▶ _WHAT IS EXPECTED_
Rewrite the records as a numbered list, from the line containing "This screenshot has width=1170, height=2100." through the end of the records, skipping any blank lines and leaving out the pictures.

▶ _DATA_
════
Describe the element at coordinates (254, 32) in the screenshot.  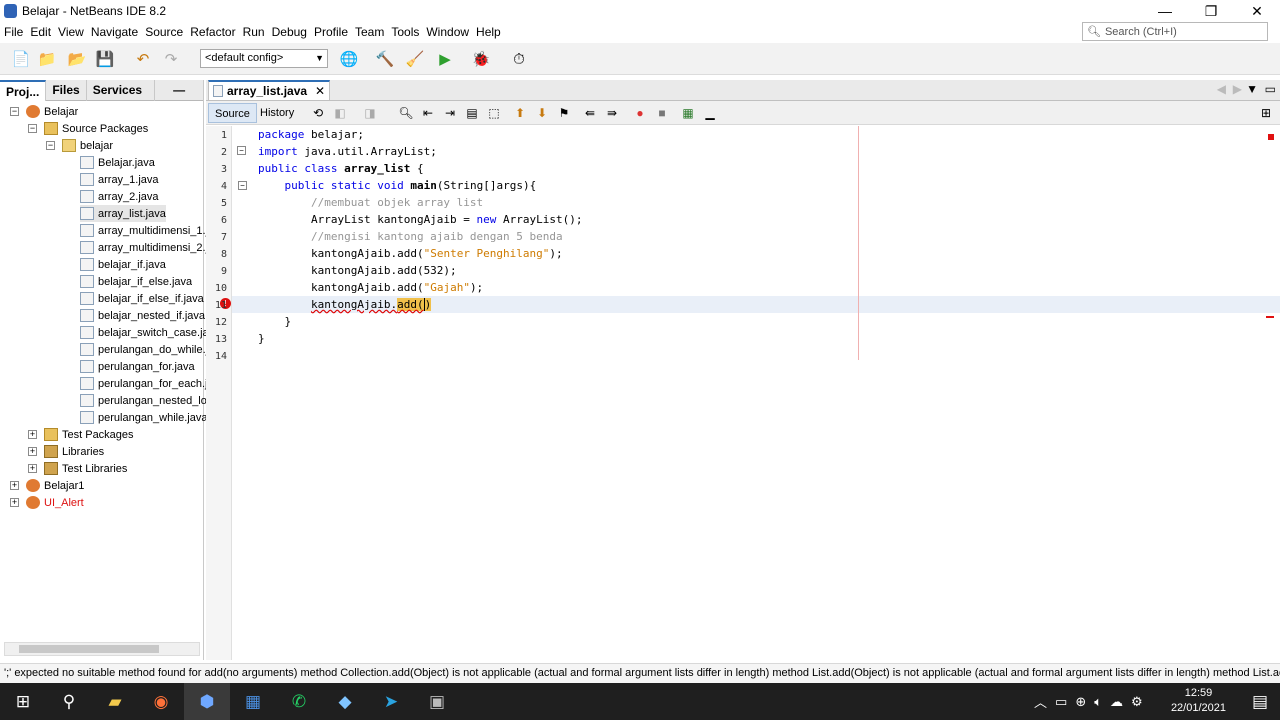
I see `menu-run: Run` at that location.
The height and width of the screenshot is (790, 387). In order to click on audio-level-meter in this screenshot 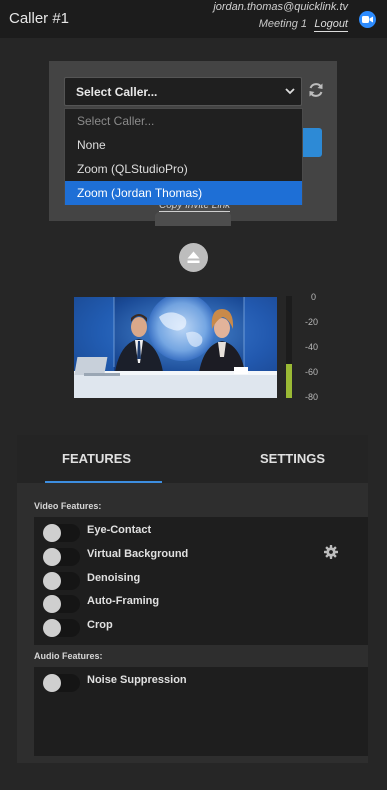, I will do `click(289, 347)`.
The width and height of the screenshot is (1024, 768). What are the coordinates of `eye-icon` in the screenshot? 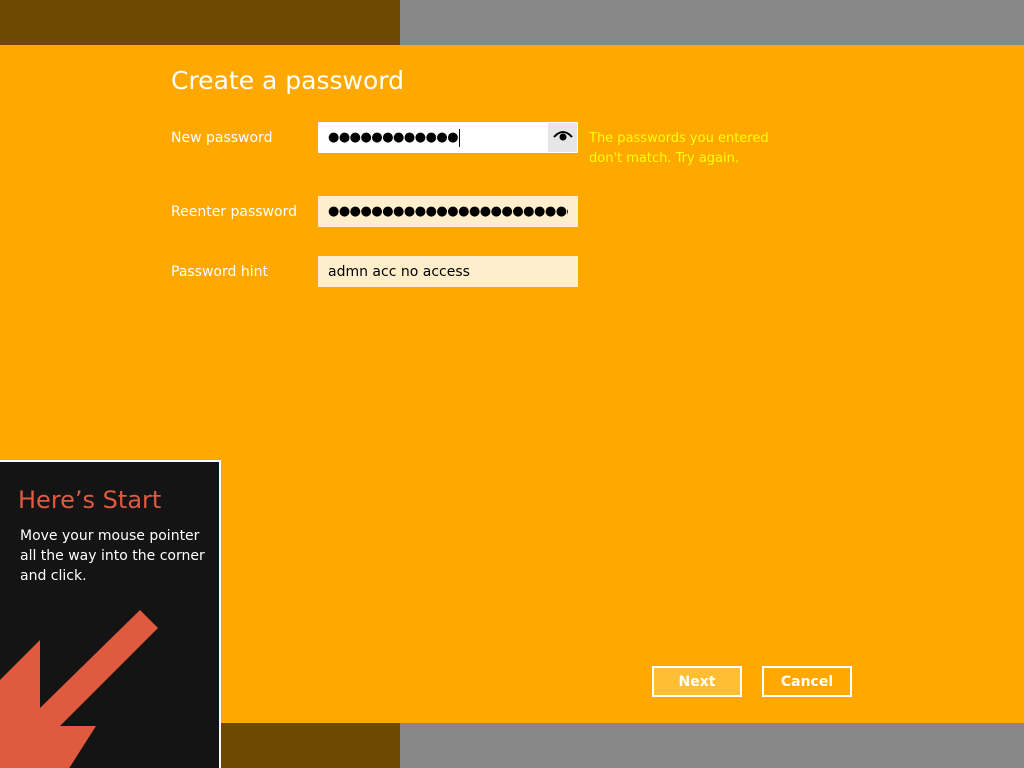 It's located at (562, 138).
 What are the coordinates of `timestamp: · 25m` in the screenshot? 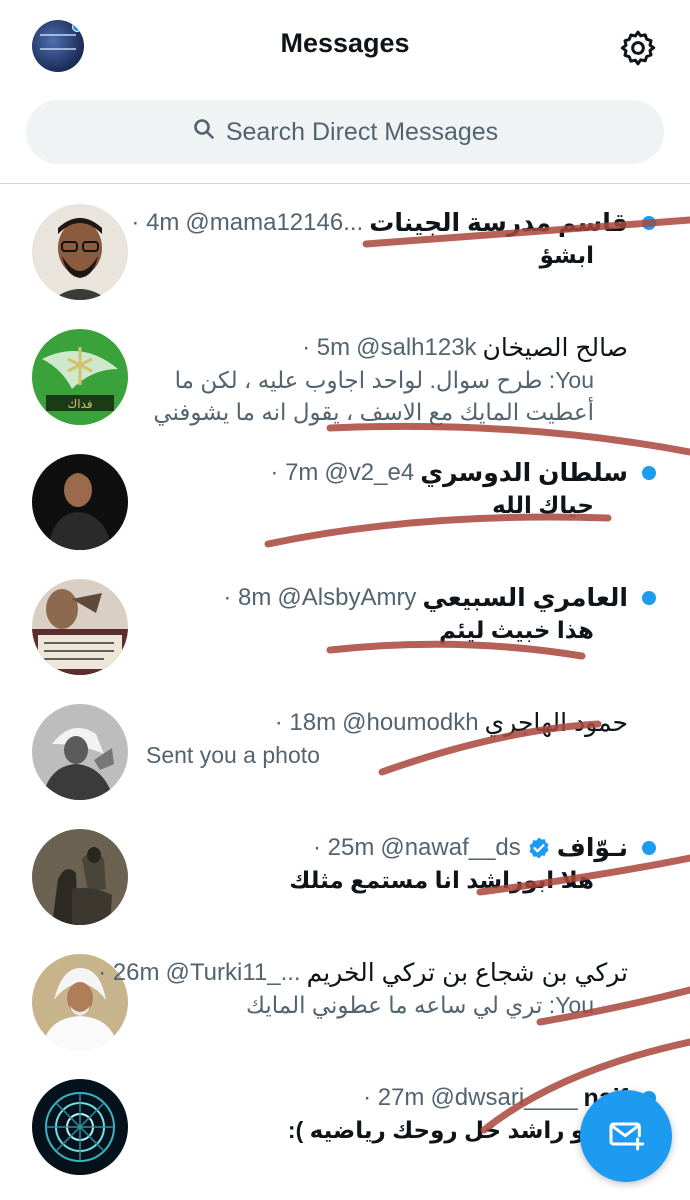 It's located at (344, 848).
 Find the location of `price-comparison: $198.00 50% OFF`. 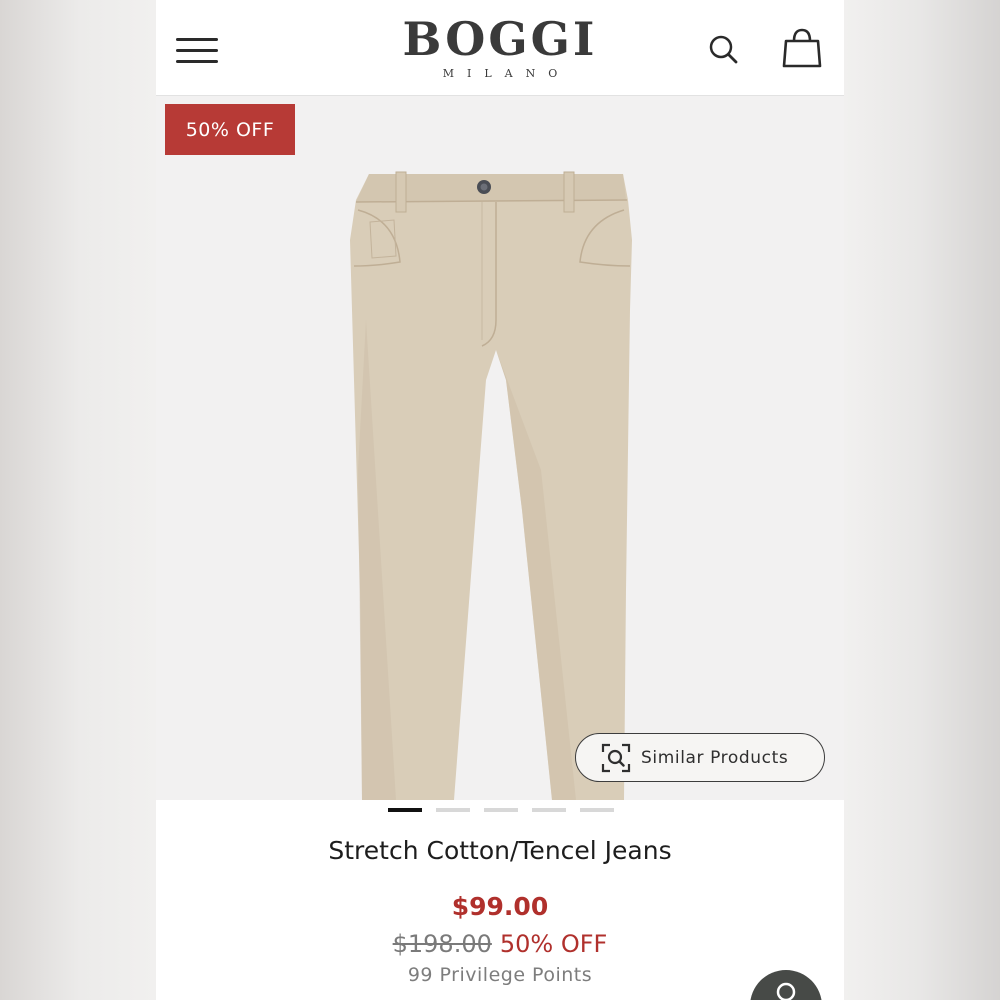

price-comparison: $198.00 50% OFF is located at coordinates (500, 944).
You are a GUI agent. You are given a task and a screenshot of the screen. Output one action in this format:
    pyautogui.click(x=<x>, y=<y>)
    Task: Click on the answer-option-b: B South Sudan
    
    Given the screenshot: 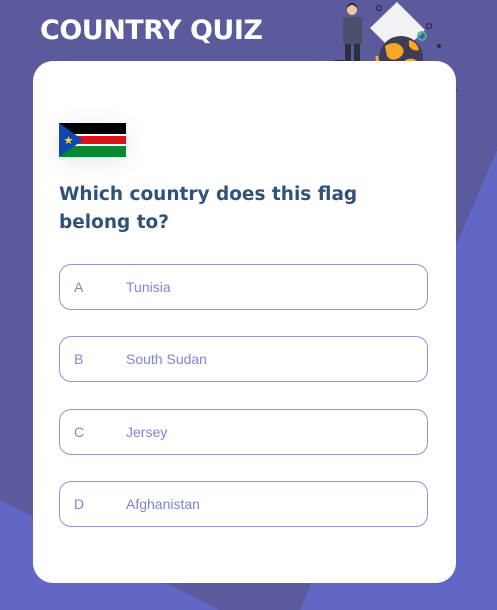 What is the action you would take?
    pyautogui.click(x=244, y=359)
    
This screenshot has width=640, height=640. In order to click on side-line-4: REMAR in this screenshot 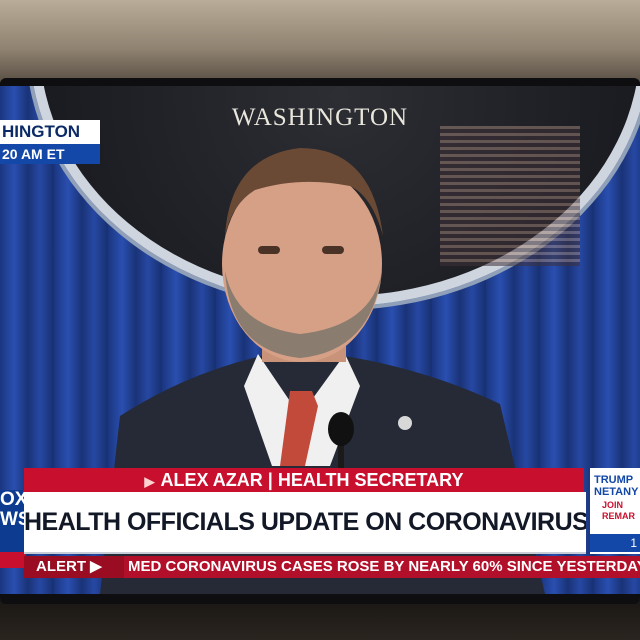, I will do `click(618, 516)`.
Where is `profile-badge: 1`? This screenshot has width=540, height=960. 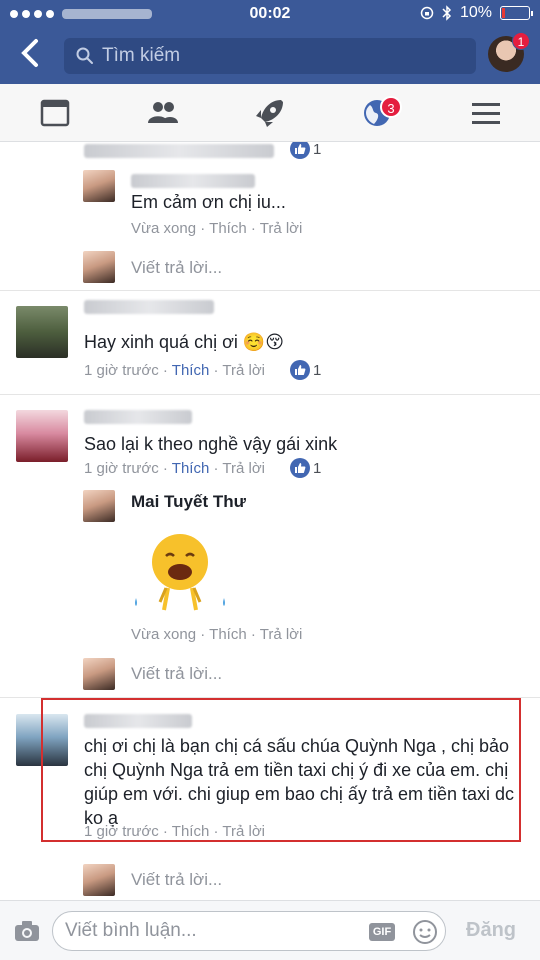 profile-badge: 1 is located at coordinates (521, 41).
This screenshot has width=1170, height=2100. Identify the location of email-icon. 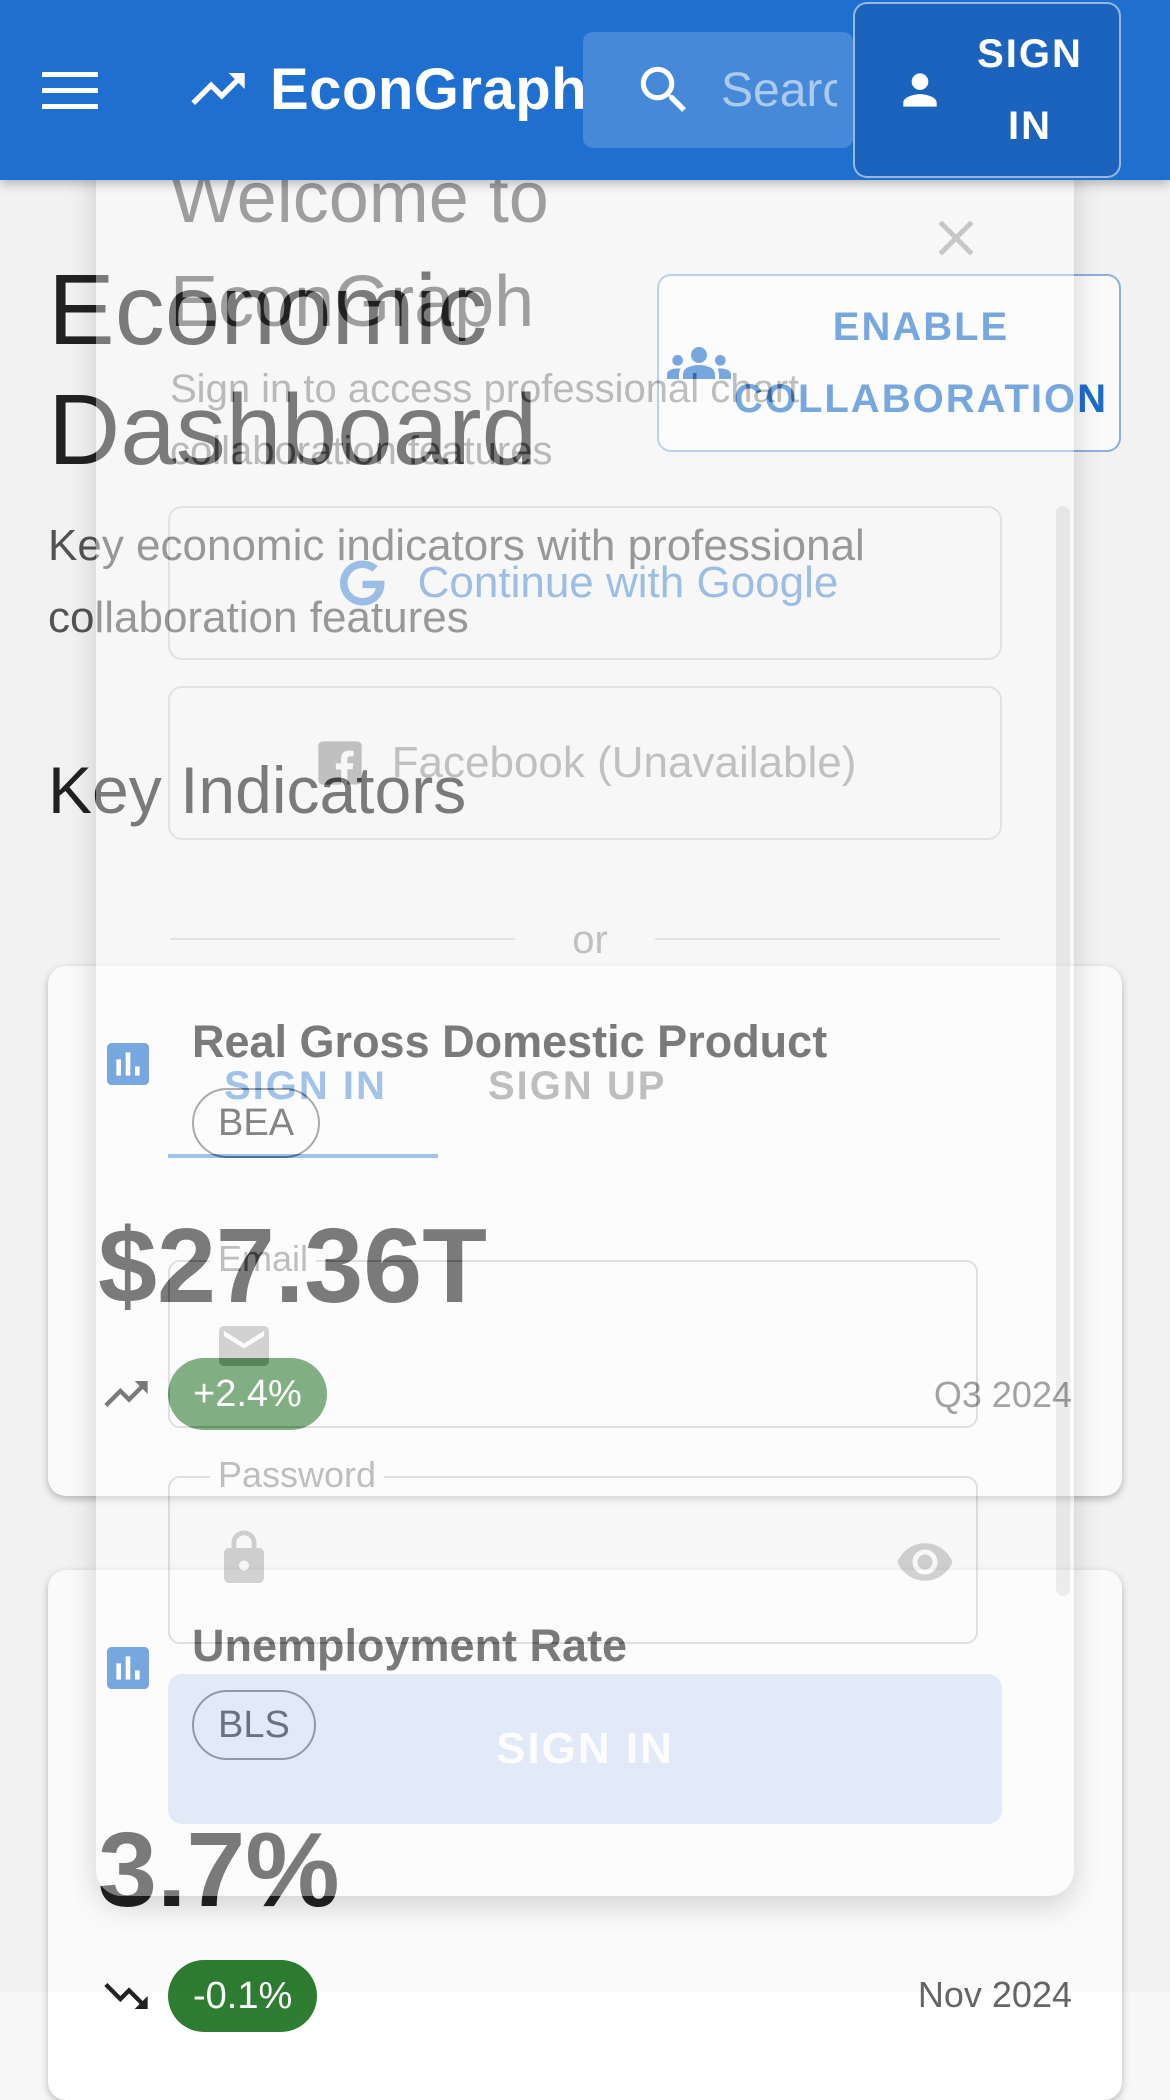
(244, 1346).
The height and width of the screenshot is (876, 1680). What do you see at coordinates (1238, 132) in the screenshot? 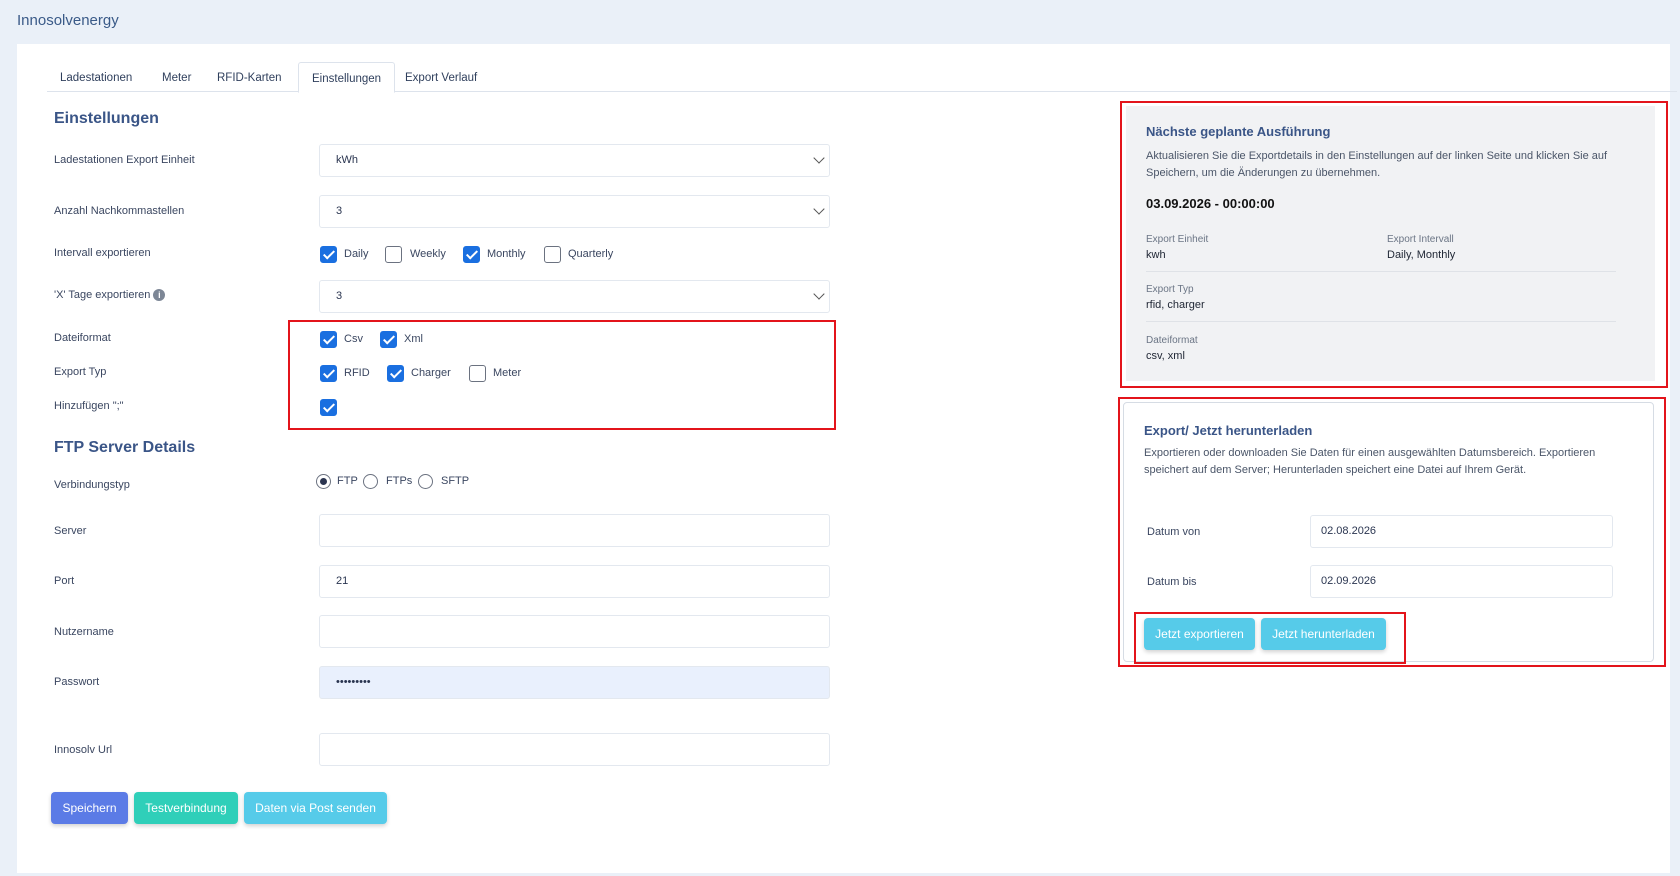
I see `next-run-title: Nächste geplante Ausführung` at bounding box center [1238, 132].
════
▶ _RESULT FOR THIS TASK_
1. This screenshot has width=1170, height=2100. Identify the location of email-icon. 
2. (244, 1346).
3. The height and width of the screenshot is (876, 1680). What do you see at coordinates (1238, 132) in the screenshot? 
4. I see `next-run-title: Nächste geplante Ausführung` at bounding box center [1238, 132].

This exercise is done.